Only the lines below from the one that holds "At what coordinates should I click to accomplish: Open" through the one that holds "The image size is (1504, 617)." should appear in the answer, copied exactly, end lines included and pictures omitted.
──────────
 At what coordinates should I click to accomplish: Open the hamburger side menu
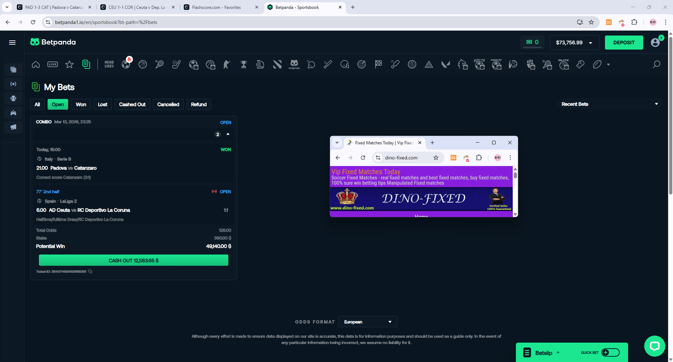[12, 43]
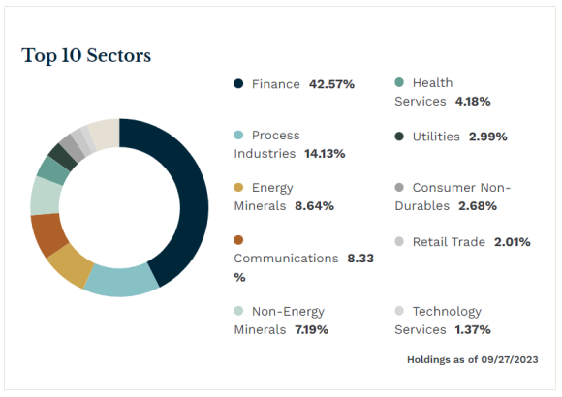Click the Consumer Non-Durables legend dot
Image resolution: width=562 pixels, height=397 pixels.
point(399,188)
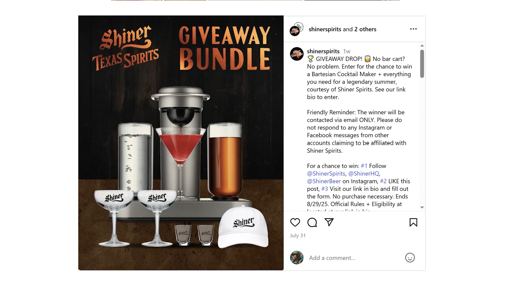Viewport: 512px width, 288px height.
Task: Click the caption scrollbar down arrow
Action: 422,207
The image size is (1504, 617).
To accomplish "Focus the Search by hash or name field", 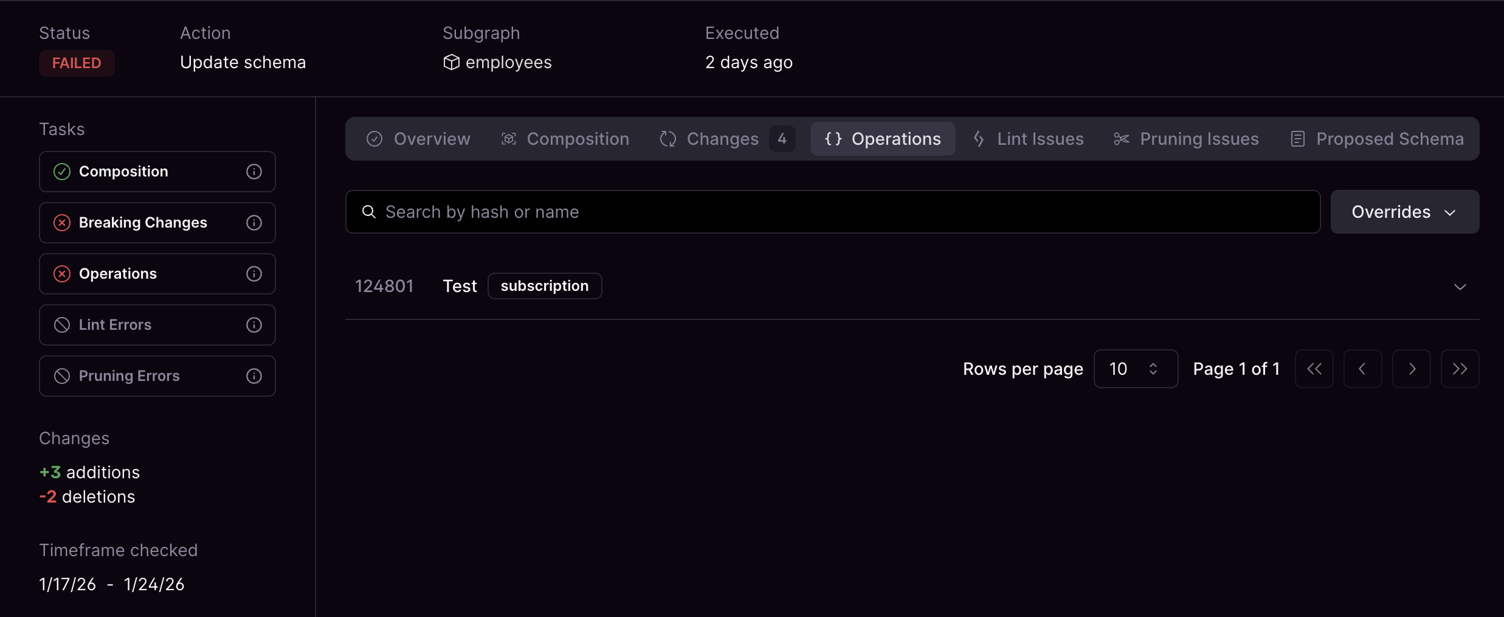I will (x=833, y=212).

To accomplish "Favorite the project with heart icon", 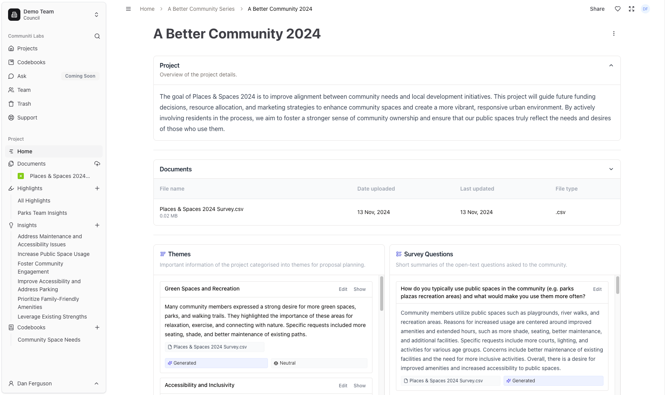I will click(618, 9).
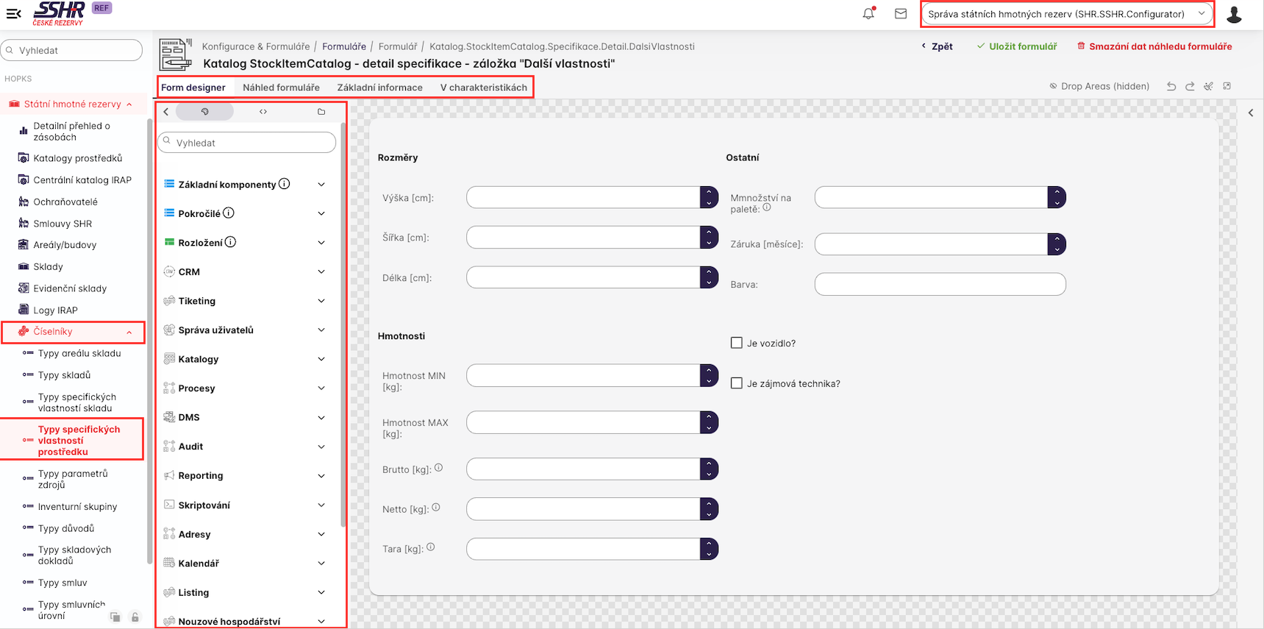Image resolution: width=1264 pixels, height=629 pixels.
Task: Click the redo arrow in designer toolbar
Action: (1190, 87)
──────────
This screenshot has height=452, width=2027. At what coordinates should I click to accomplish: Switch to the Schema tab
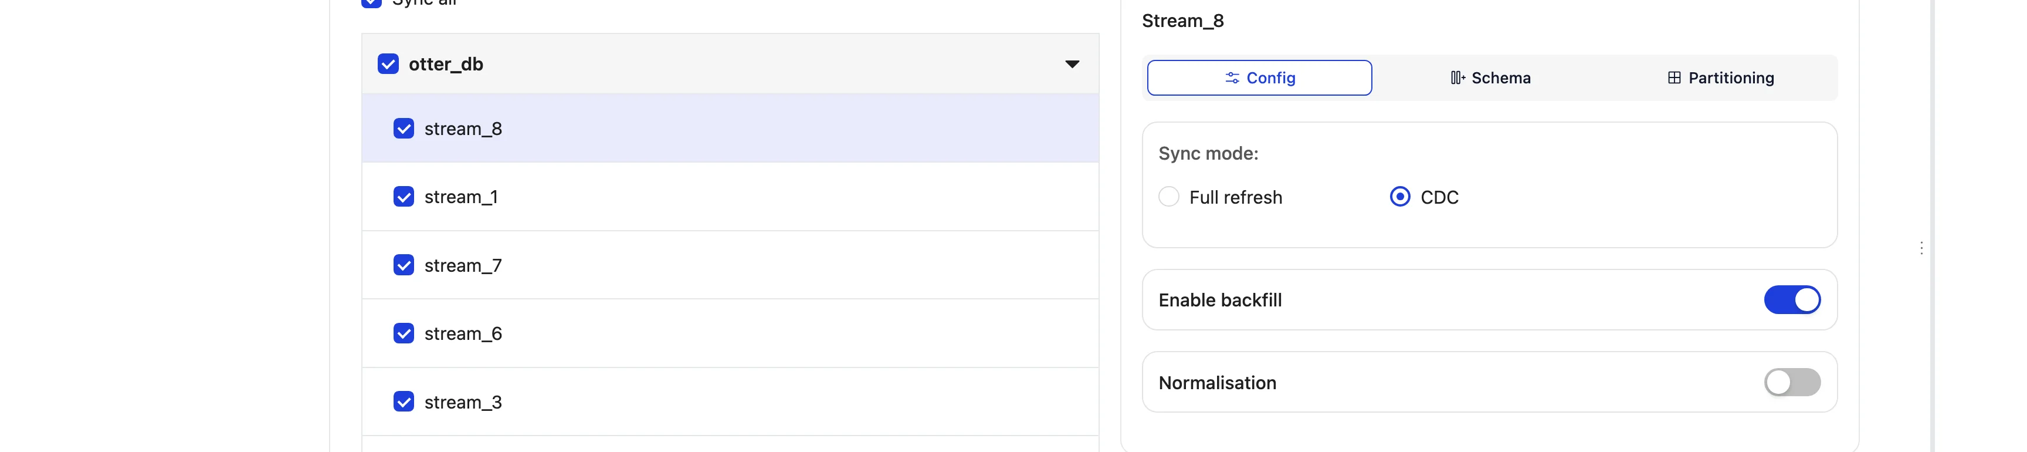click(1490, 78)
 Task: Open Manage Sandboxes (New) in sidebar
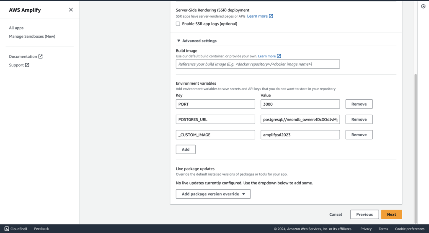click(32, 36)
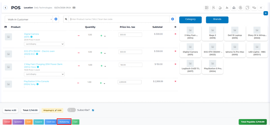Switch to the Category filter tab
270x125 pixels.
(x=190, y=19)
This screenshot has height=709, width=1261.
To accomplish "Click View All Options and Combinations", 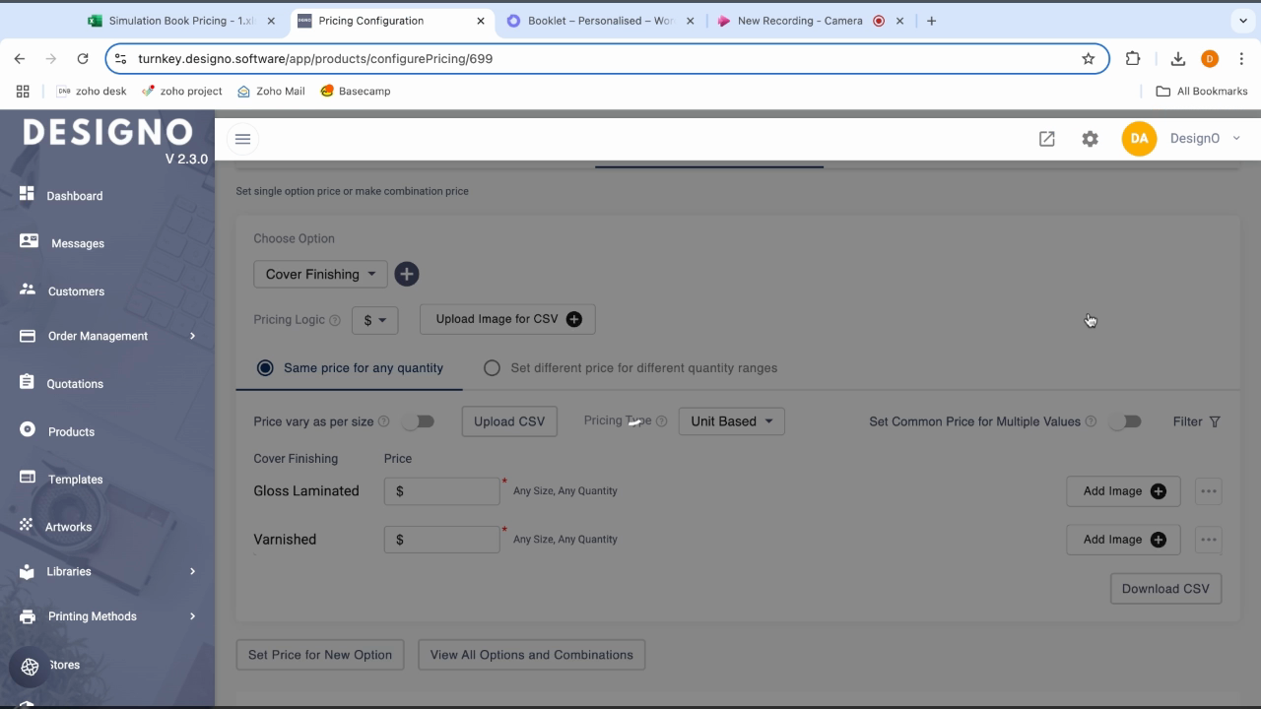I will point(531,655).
──────────
● **Solution**
 At what coordinates should I click to accomplish: Open the hamburger side menu
[12, 43]
Click the Consumer Non-Durables legend dot
Image resolution: width=562 pixels, height=397 pixels.
point(399,188)
Viewport: 512px width, 288px height.
Task: Click the caption scrollbar down arrow
Action: 422,207
The image size is (1504, 617).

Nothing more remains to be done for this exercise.